Data for this exercise>

===

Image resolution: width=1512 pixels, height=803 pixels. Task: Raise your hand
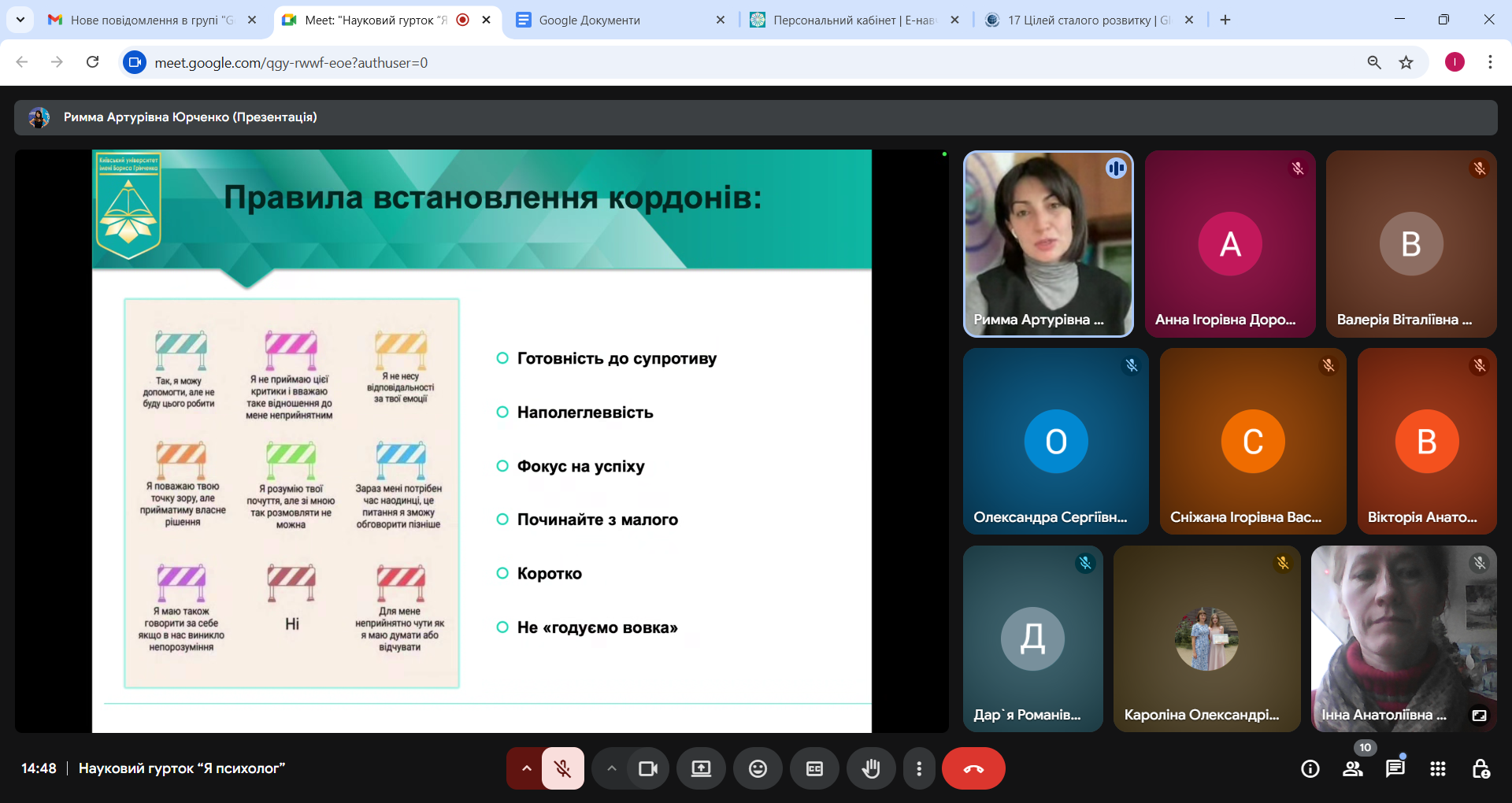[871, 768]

===

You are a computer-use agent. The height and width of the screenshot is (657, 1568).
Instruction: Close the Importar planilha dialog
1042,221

===

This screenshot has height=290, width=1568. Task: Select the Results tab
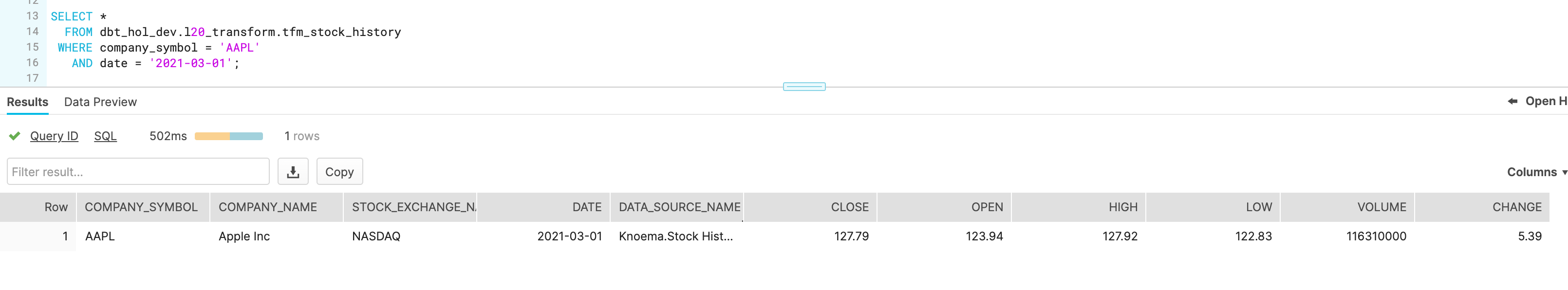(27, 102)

===

Requirement> Count the lines in the records above that contain the string "screenshot". Reply with the number alone.

Exercise solution> 2